De novo mutations, which are genetic anomalies found in people with a specific illness, but not found in their biological parents, appear to be common in people with schizophrenia, according to a recent study. Guy A. Roulea, M.D., Ph.D., and his team from the University of Montreal, conducted a study that they hope will lead to better treatment and comprehension of schizophrenia. “The occurrence of de novo mutations, as observed in this study, may in part explain the high worldwide incidence of schizophrenia,” said Rouleau.
Graduate student Simon Girard, who was a researcher on the study, said “Because the mutations are located in many different genes, we can now start to establish genetic networks that would define how these gene mutations predispose to schizophrenia. Most of the genes identified in this study have not been previously linked to schizophrenia, thereby providing new potential therapeutic targets.” Schizophrenia affects over 24 million people throughout the world, and less than half of those who suffer with this problem are receiving any care. The researchers looked at 20,000 genes from each test subject with schizophrenia, focusing primarily on the “de novo” mutations, in order to identify gene abnormalities that were not present in their parents, who did not have schizophrenia.

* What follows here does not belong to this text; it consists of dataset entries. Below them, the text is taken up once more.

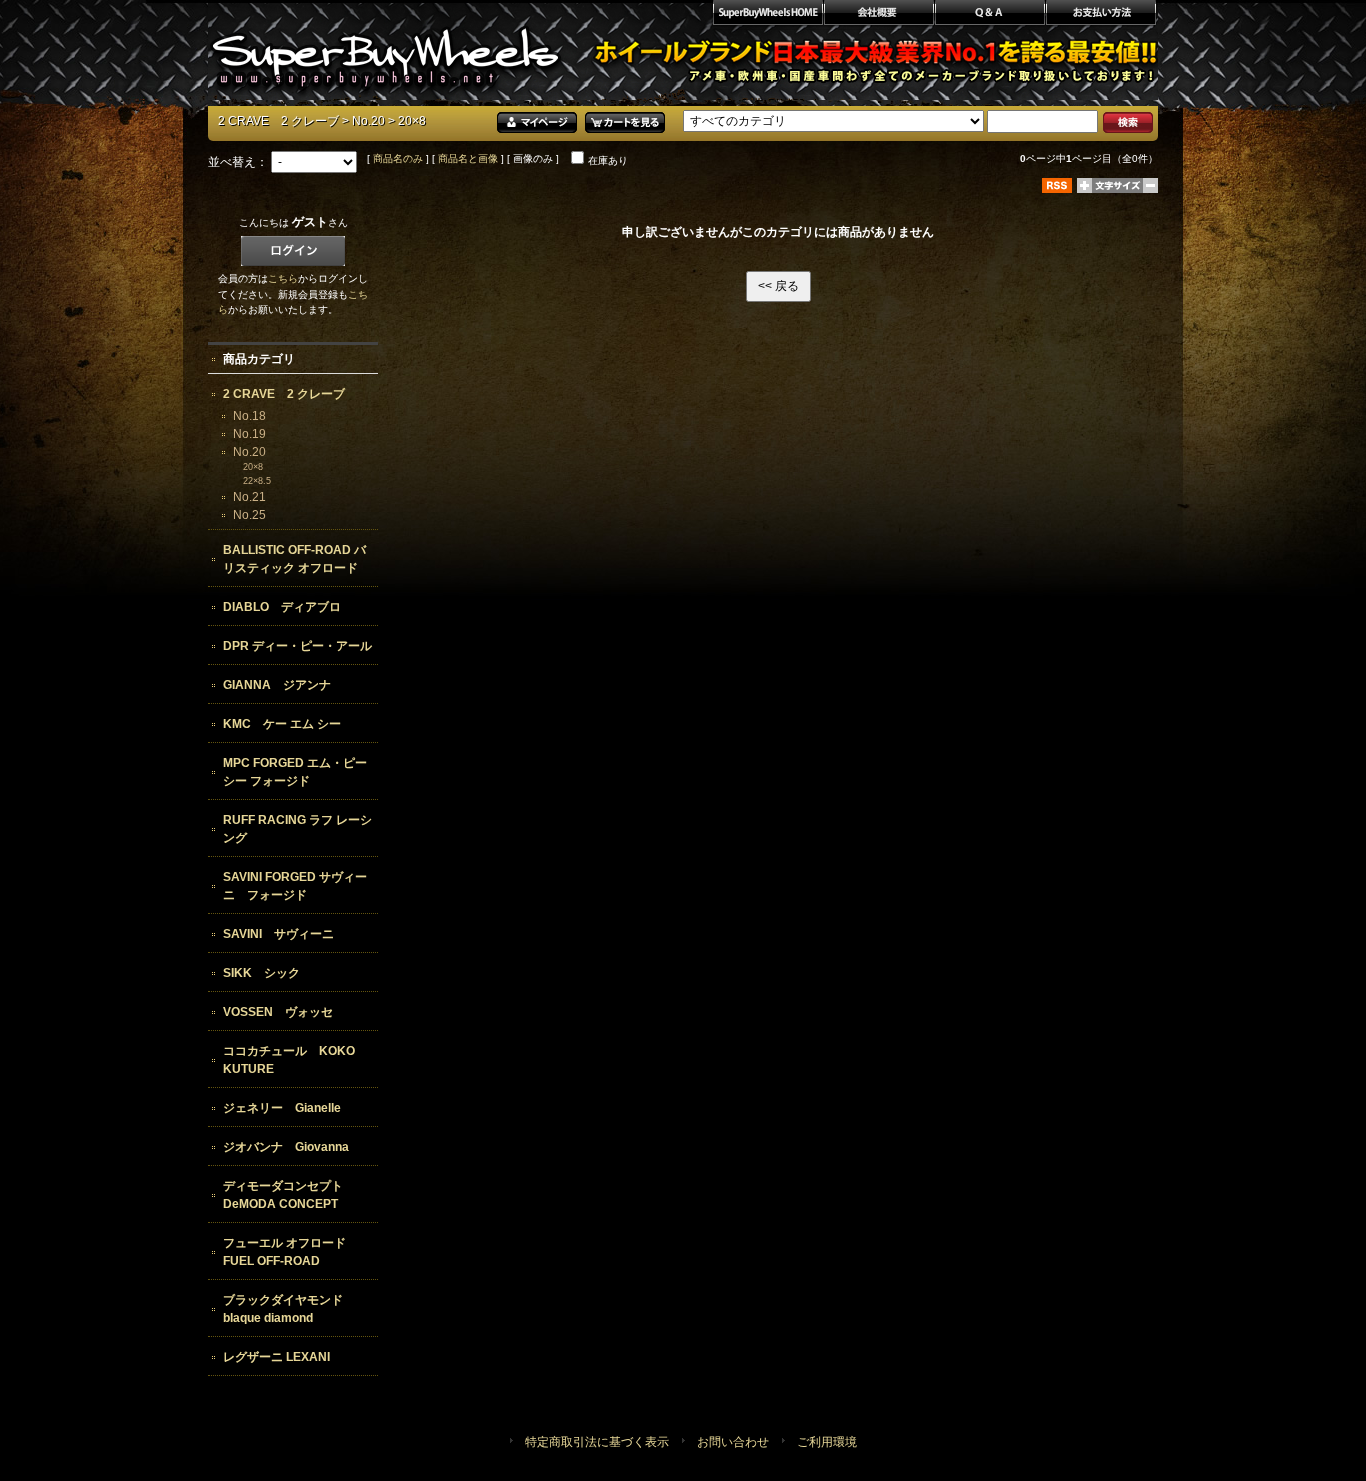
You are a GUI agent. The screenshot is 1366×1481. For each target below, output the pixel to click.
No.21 (249, 497)
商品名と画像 (468, 158)
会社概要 (878, 15)
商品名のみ (398, 158)
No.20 (368, 121)
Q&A (989, 15)
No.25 (249, 515)
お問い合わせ (733, 1442)
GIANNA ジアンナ (277, 685)
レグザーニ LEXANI (276, 1357)
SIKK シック (261, 973)
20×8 (253, 467)
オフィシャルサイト (767, 15)
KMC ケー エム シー (282, 724)
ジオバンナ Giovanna (286, 1147)
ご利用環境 (827, 1442)
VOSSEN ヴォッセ (278, 1012)
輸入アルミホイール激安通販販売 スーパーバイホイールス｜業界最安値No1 (385, 50)
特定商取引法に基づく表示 (597, 1442)
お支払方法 (1101, 15)
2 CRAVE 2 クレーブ (278, 121)
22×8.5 (257, 481)
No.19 (249, 434)
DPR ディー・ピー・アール (297, 646)
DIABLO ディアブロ (282, 607)
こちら (283, 278)
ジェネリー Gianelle (282, 1108)
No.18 (249, 416)
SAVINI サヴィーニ (278, 934)
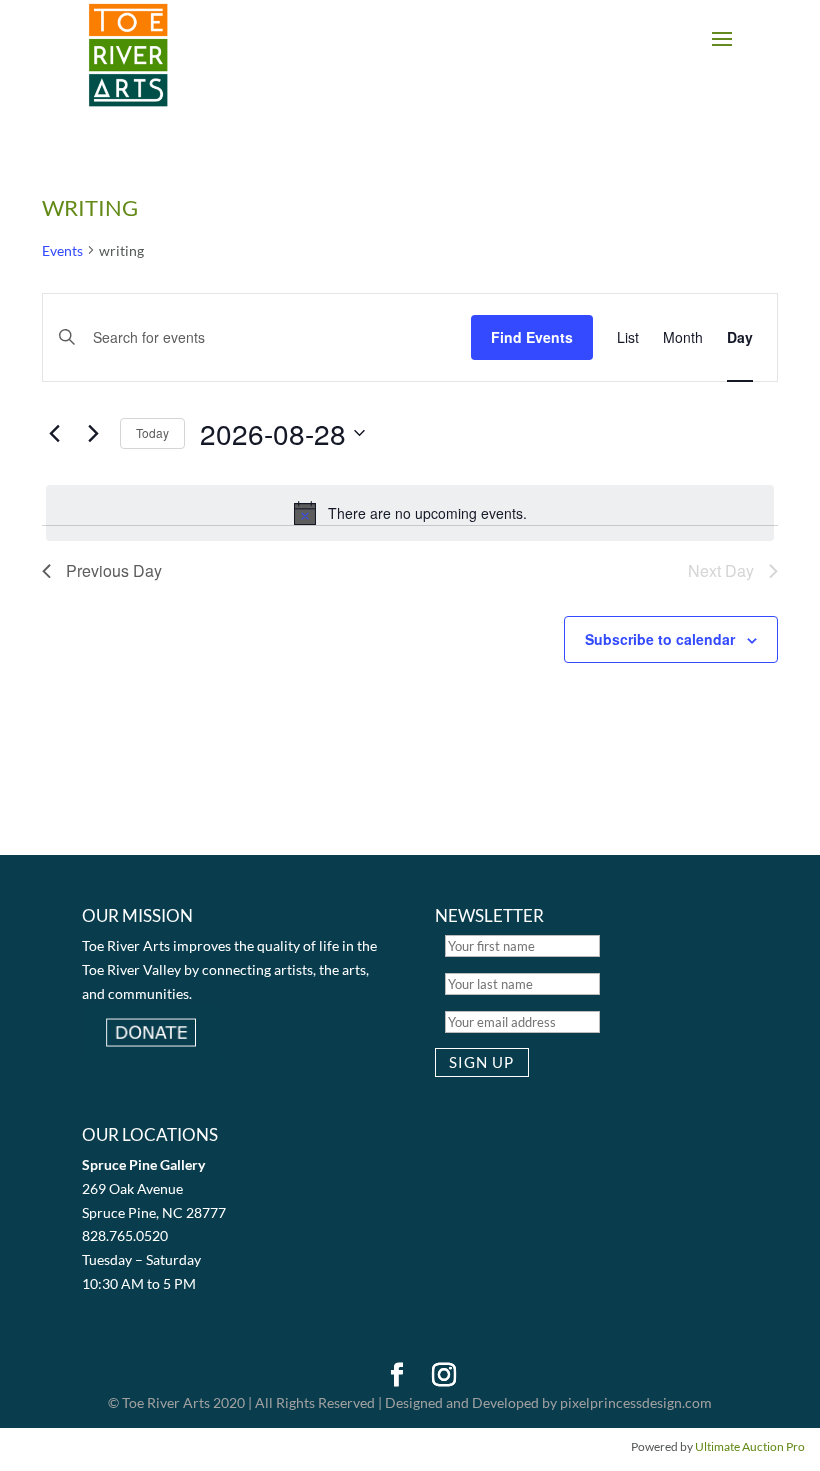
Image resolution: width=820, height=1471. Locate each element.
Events (62, 250)
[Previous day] (54, 433)
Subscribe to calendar (660, 639)
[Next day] (93, 433)
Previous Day (114, 570)
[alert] (410, 513)
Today (152, 432)
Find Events (532, 337)
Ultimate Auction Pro (750, 1446)
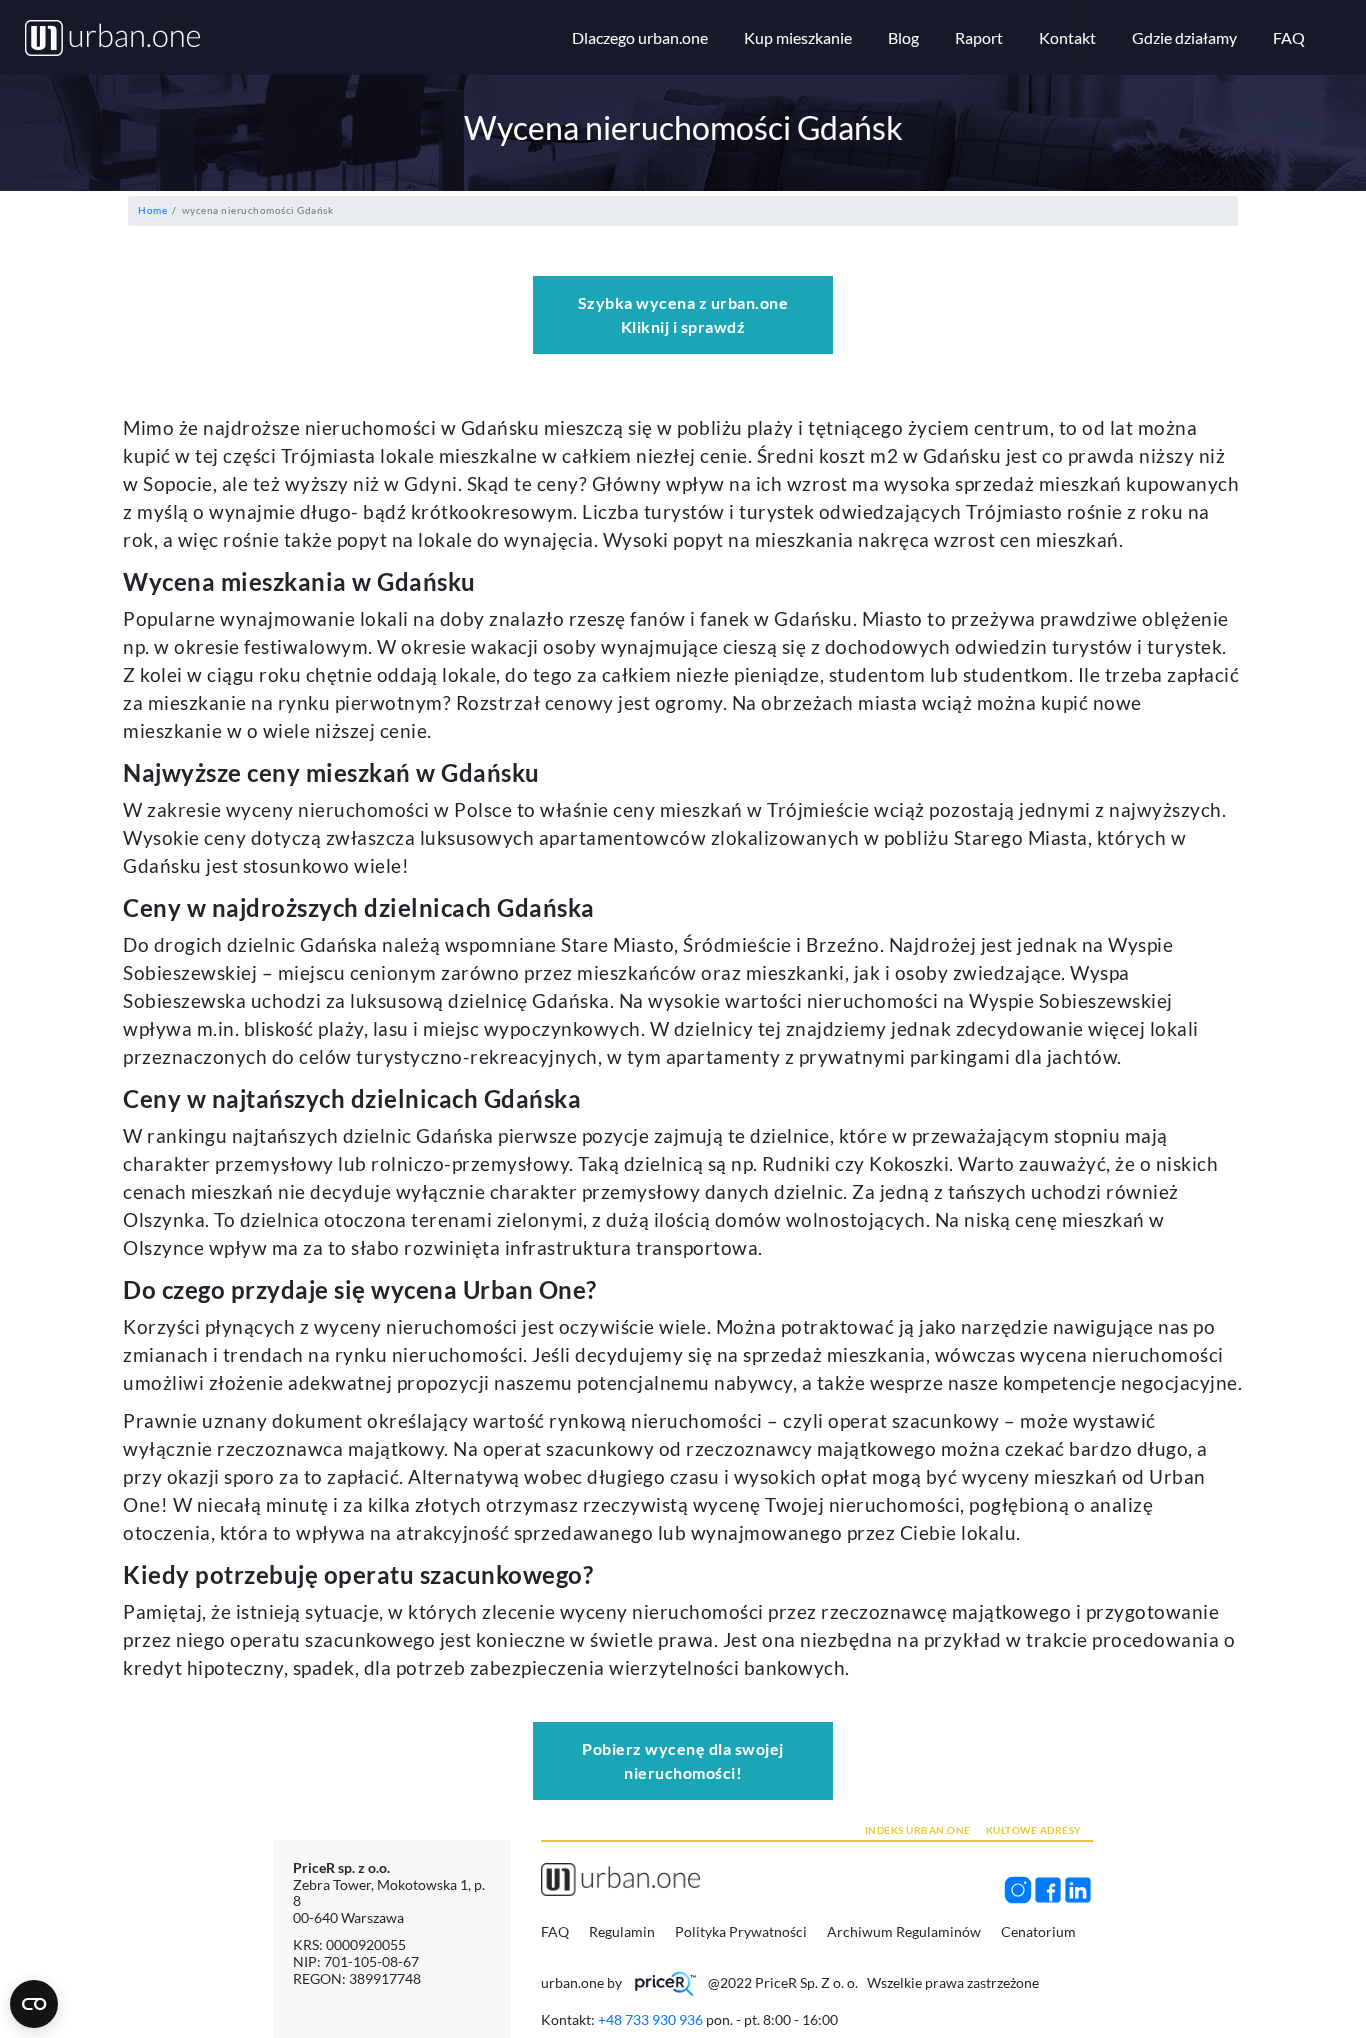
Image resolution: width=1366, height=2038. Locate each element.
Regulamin (623, 1931)
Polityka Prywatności (742, 1931)
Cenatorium (1038, 1931)
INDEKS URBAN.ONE (918, 1830)
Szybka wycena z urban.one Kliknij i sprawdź (683, 314)
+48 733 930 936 (650, 2019)
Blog (903, 37)
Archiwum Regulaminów (905, 1931)
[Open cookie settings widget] (34, 2004)
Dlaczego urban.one (640, 37)
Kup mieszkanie (798, 37)
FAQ (555, 1931)
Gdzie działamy (1184, 37)
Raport (979, 37)
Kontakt (1067, 37)
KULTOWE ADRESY (1034, 1830)
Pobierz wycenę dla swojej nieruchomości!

“Our results not only open the door to a better understanding of schizophrenia,” said Rouleau, “They also give us valuable information about the molecular mechanisms involved in human brain development and function.” The isolation of these de novo mutations in people with schizophrenia is in alignment with previous findings that suggest that these types of genetic abnormalities may be linked to other neurological problems including mental retardation and autism. The researchers hope that this new study will pave the way for new treatment options to help those suffering with schizophrenia, specifically those who are not receiving adequate care and have not seen improvement of symptoms.